Pixel coordinate grounding data
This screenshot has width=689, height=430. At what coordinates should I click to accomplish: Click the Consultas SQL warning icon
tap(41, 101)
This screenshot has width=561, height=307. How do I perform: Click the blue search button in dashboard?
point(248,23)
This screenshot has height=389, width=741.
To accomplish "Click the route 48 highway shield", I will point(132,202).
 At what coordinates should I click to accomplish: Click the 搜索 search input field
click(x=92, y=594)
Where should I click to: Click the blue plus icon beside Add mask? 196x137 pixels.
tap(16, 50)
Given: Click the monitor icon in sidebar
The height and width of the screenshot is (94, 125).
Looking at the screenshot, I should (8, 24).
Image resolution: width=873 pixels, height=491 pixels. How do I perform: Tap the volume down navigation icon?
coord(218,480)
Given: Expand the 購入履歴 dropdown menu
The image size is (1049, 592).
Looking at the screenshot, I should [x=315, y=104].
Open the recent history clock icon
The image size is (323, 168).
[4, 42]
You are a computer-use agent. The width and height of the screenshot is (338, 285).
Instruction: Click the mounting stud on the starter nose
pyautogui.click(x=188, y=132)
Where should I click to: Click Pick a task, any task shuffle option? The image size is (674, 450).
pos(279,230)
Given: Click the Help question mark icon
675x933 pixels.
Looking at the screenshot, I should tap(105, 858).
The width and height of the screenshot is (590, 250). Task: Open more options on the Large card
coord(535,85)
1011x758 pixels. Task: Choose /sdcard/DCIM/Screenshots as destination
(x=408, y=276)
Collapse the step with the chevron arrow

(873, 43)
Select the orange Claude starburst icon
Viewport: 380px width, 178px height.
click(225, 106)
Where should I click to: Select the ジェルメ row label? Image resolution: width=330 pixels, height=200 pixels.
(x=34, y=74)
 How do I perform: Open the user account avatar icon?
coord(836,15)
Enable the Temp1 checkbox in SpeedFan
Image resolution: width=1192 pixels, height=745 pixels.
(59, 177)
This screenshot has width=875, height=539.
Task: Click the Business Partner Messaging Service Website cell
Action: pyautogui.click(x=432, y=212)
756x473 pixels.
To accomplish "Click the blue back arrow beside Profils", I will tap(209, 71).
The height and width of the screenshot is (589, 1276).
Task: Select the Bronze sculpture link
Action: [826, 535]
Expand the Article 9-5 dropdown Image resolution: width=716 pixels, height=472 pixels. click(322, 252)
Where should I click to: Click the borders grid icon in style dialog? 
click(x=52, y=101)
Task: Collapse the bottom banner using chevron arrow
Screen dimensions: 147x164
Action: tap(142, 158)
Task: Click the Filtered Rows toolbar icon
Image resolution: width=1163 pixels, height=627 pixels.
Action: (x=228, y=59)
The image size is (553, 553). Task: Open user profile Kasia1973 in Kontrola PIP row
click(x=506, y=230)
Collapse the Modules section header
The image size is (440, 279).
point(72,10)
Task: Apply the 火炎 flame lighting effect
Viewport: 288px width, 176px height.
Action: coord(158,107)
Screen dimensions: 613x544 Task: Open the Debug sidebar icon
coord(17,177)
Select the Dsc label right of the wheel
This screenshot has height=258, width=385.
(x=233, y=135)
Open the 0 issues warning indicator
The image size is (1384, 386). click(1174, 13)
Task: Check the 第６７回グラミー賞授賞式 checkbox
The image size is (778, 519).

WHAT TO PRODUCE
Taking the records above as input, show every line in which the word "Expand" is present.

ANSWER
Given: Expand the 購入履歴 dropdown menu
Expand the Article 9-5 dropdown Image resolution: width=716 pixels, height=472 pixels. click(322, 252)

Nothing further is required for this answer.